Target pointing data
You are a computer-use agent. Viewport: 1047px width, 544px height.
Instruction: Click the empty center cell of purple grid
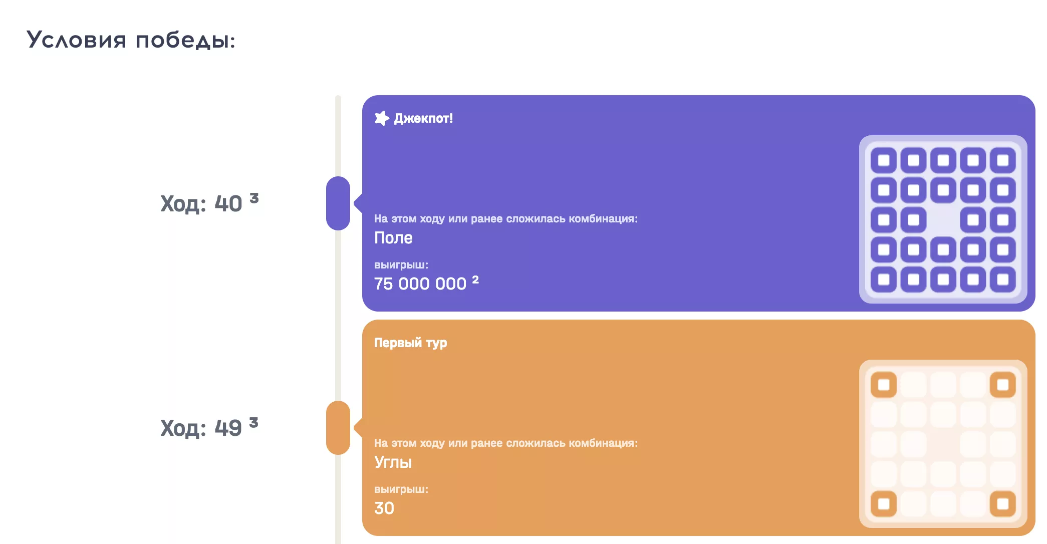coord(943,220)
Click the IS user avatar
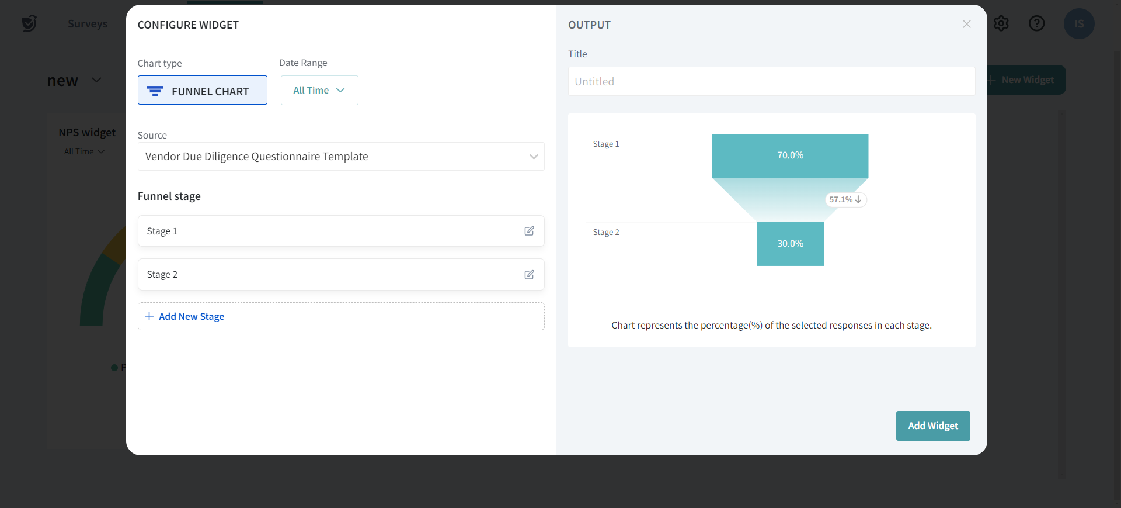The image size is (1121, 508). (1078, 24)
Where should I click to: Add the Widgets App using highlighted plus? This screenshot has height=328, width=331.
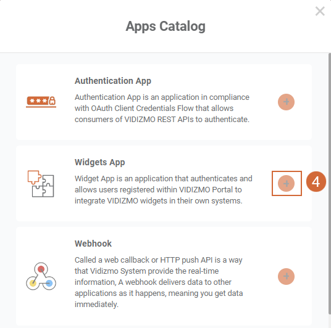click(286, 183)
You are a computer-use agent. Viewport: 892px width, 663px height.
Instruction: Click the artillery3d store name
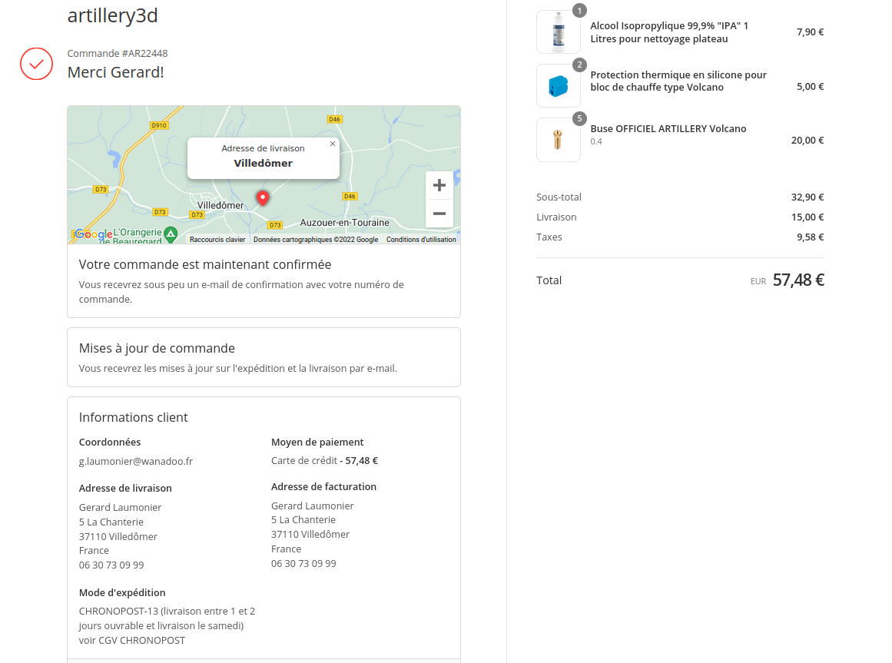113,15
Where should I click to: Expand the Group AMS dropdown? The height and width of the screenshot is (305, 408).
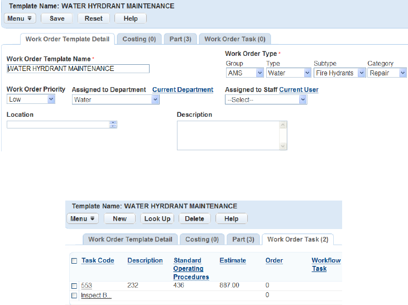(x=245, y=73)
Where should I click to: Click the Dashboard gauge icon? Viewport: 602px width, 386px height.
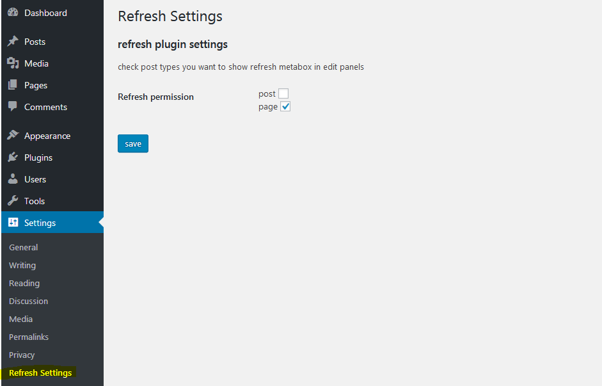(13, 12)
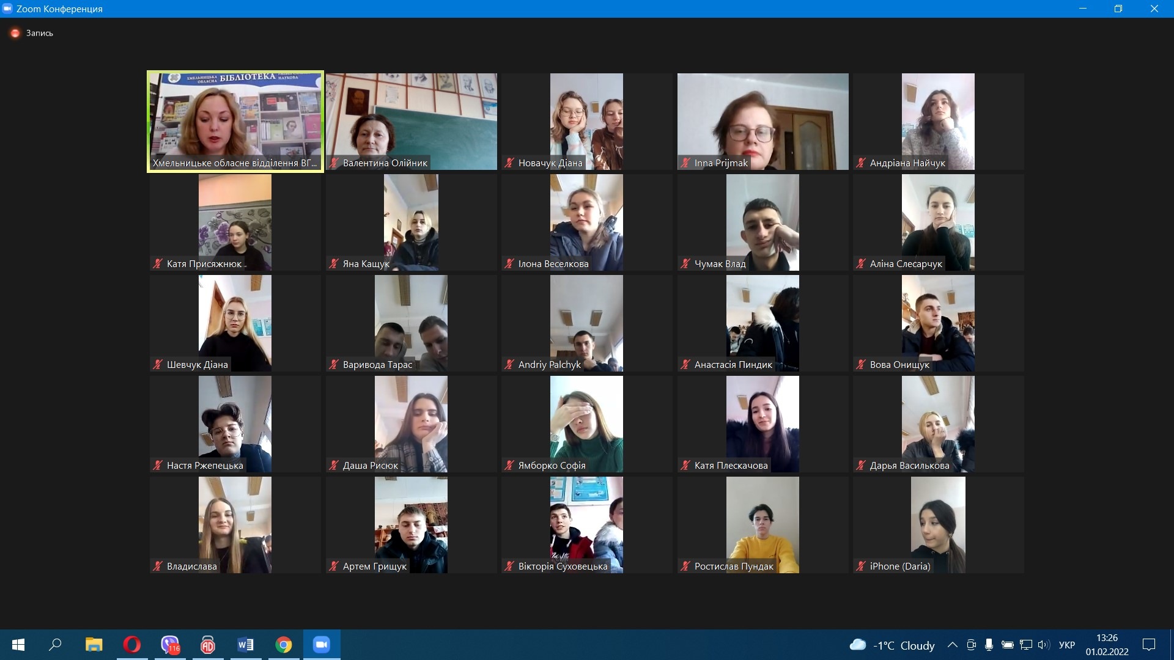Open Viber with the 116 badge
The height and width of the screenshot is (660, 1174).
click(170, 645)

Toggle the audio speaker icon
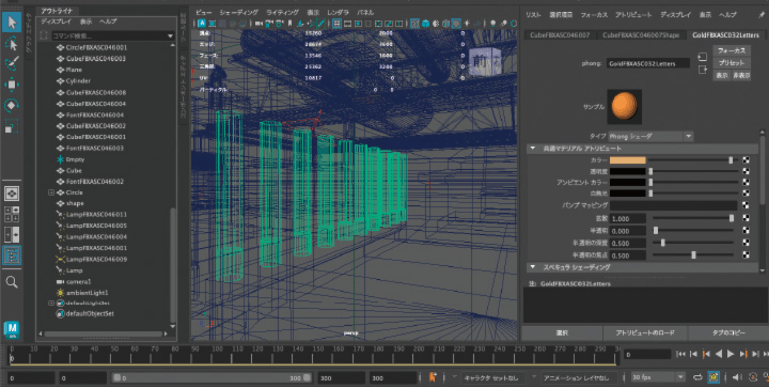click(736, 377)
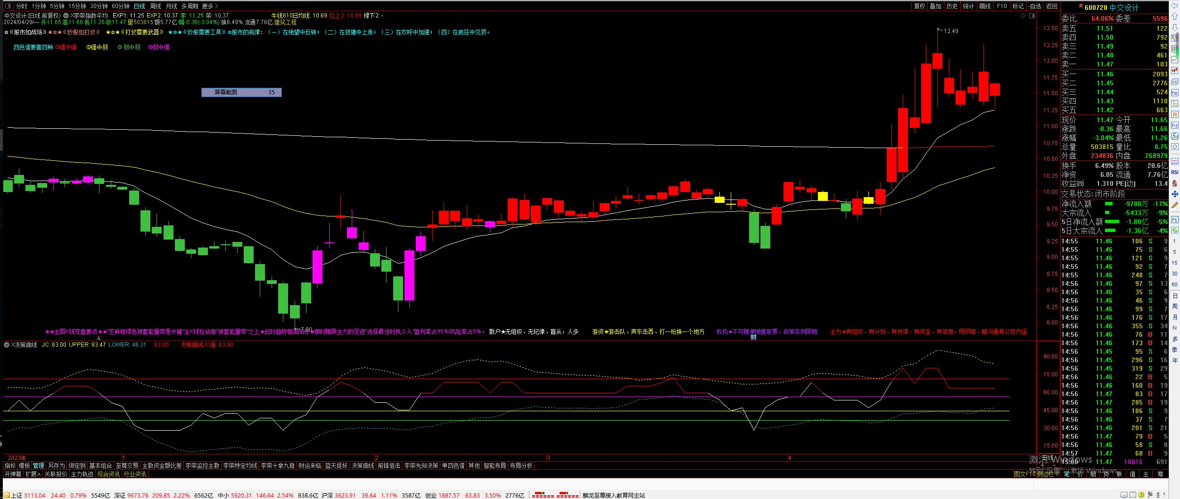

» **Short task**: Please write out every line of the records above word for word, leaving the pictures out.

» **Task solution**:
You are a computer-use agent. Viewport: 1047px width, 544px height.
Instruction: Click the empty center cell of purple grid
coord(943,220)
Click the IS user avatar
The image size is (1121, 508). (1078, 24)
Where should I click to: Add the Widgets App using highlighted plus? This screenshot has height=328, width=331.
click(286, 183)
You are a computer-use agent. Viewport: 892px width, 663px height.
Instruction: Click the artillery3d store name
113,15
Where should I click to: Expand the Group AMS dropdown? The height and width of the screenshot is (305, 408).
(x=245, y=73)
Where should I click to: Click the Dashboard gauge icon? Viewport: 602px width, 386px height.
(13, 12)
Open Viber with the 116 badge
The height and width of the screenshot is (660, 1174).
click(170, 645)

Toggle the audio speaker icon
click(736, 377)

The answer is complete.